• DOCUMENT SEGMENT:
________
| CPC B60W 60/0011 (2020.02) [B60W 40/04 (2013.01); B60W 50/0097 (2013.01); B60W 60/0027 (2020.02); B60W 2050/0008 (2013.01); B60W 2050/0028 (2013.01); B60W 2556/10 (2020.02)] | 18 Claims |

|
1. A method of operation of an autonomous vehicle in an environment, comprising:
determining a set of inputs using a sensor suite of the autonomous vehicle, the set of inputs comprising an environmental agent instance identifier and a state history associated with the environmental agent instance identifier;
based on the set of inputs, determining a set of multiple environmental policies for the environmental agent instance identifier;
for each environmental policy of the set of multiple environmental policies:
determining a historical score by comparing the state history associated with the environmental agent instance identifier to a reference trajectory associated with the environmental policy; and
determining a feasibility score by a forward simulation of the environmental policy, wherein the forward simulation of each environmental policy comprises a closed-loop simulation for a deterministic controller associated with the environmental policy, wherein the feasibility score is determined based on a time-derivative of an accumulation of lateral error between the reference trajectory and the forward simulation; and
aggregating the historical score and the feasibility score for each environmental policy of the set of multiple environmental policies into a respective aggregate score, wherein producing the respective aggregate score comprises multiplying the respective historical score and the respective feasibility score;
determining an ego policy by evaluating a set of ego policies for the autonomous vehicle relative to the set of multiple environmental policies, based on the feasibility scores and the historical scores, wherein the evaluation of the set of ego policies relative to the set of multiple environmental policies is weighted based on the aggregate score of each environmental policy of the set of multiple environmental policies; and
controlling driving of the autonomous vehicle based on the ego policy.
________
• DO THIS:
Retype the entire patent claim on autonomous vehicle control, including its classification line, without altering anything. The data is not required.

(Excerpt from a data file)
________
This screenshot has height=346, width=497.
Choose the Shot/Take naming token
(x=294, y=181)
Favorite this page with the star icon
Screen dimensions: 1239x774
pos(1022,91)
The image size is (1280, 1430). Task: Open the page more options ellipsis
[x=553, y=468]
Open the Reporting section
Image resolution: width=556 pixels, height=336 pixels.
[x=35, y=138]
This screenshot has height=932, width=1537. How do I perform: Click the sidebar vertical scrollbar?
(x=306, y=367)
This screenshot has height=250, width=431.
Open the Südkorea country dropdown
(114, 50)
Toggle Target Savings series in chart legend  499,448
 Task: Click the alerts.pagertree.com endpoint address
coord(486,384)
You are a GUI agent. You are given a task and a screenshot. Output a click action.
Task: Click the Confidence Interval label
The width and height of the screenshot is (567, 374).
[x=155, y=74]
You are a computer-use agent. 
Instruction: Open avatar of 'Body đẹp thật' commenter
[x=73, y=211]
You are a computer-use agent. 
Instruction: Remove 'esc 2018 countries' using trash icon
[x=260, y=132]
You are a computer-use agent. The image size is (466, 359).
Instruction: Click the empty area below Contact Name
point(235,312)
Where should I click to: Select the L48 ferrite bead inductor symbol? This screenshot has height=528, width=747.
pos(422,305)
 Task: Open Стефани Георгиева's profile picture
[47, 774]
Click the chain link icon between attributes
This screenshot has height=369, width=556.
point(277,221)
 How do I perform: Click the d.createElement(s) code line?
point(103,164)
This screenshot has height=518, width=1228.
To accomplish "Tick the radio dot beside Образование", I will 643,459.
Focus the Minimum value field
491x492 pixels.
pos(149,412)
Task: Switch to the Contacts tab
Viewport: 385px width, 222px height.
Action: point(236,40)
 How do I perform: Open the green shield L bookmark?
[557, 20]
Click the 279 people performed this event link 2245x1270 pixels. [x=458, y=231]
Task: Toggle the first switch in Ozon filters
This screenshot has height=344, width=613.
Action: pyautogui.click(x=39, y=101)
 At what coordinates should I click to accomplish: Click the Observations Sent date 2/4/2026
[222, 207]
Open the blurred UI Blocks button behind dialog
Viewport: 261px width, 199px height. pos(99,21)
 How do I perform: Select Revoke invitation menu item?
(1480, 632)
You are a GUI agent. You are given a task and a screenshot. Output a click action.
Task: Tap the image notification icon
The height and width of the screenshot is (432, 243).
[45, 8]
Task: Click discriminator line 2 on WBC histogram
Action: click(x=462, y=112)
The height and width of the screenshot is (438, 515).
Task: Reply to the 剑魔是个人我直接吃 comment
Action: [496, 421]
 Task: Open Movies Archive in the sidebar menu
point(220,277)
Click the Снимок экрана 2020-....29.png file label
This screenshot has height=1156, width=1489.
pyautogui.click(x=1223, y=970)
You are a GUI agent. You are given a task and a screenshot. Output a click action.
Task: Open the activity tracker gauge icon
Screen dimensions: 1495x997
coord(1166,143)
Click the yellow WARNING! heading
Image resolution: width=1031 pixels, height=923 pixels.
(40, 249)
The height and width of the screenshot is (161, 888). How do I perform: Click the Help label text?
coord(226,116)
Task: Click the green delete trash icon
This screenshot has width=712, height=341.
________
• ANSWER TO THIS EXERCISE:
| CPC B60W 60/0011 (2020.02) [B60W 40/04 (2013.01); B60W 50/0097 (2013.01); B60W 60/0027 (2020.02); B60W 2050/0008 (2013.01); B60W 2050/0028 (2013.01); B60W 2556/10 (2020.02)] | 18 Claims |

|
1. A method of operation of an autonomous vehicle in an environment, comprising:
determining a set of inputs using a sensor suite of the autonomous vehicle, the set of inputs comprising an environmental agent instance identifier and a state history associated with the environmental agent instance identifier;
based on the set of inputs, determining a set of multiple environmental policies for the environmental agent instance identifier;
for each environmental policy of the set of multiple environmental policies:
determining a historical score by comparing the state history associated with the environmental agent instance identifier to a reference trajectory associated with the environmental policy; and
determining a feasibility score by a forward simulation of the environmental policy, wherein the forward simulation of each environmental policy comprises a closed-loop simulation for a deterministic controller associated with the environmental policy, wherein the feasibility score is determined based on a time-derivative of an accumulation of lateral error between the reference trajectory and the forward simulation; and
aggregating the historical score and the feasibility score for each environmental policy of the set of multiple environmental policies into a respective aggregate score, wherein producing the respective aggregate score comprises multiplying the respective historical score and the respective feasibility score;
determining an ego policy by evaluating a set of ego policies for the autonomous vehicle relative to the set of multiple environmental policies, based on the feasibility scores and the historical scores, wherein the evaluation of the set of ego policies relative to the set of multiple environmental policies is weighted based on the aggregate score of each environmental policy of the set of multiple environmental policies; and
controlling driving of the autonomous vehicle based on the ego policy.